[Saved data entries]
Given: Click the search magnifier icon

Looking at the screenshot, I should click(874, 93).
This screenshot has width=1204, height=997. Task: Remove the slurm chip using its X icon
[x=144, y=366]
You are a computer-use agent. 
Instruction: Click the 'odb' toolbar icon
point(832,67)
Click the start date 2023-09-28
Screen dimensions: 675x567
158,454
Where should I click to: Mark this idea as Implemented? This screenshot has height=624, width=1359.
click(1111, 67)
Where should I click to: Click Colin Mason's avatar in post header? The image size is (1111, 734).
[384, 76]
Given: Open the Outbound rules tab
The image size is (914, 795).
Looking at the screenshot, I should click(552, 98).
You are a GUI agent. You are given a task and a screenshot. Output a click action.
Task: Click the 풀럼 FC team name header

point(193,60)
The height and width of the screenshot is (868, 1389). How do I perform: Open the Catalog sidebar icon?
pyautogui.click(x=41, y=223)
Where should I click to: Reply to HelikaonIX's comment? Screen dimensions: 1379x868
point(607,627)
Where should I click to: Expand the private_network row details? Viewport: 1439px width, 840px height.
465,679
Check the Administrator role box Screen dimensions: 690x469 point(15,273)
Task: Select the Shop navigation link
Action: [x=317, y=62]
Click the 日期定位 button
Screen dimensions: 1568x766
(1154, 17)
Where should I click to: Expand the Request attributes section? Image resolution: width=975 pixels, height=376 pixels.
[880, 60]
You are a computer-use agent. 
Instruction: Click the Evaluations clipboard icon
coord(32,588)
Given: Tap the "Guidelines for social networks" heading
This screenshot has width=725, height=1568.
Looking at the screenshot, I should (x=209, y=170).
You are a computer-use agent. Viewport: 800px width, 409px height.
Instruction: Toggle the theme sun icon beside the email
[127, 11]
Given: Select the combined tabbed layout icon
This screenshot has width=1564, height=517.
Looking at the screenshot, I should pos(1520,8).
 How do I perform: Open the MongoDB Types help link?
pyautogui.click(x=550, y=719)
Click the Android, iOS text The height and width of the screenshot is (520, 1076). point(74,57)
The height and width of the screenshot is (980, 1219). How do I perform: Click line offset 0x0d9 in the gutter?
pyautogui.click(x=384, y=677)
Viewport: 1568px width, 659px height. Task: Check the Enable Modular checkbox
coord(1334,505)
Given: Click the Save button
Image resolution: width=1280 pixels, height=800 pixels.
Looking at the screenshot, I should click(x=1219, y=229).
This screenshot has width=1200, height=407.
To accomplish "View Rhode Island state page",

* Work item: Please return every line of the records above that contains the word "agent".

* Written reply:
You are a computer-use agent. 
You are a GUI agent. You are given a task and a screenshot. Output a click action.
You are a computer-use agent. 
You are a computer-use agent. Viewport: 800px width, 409px height.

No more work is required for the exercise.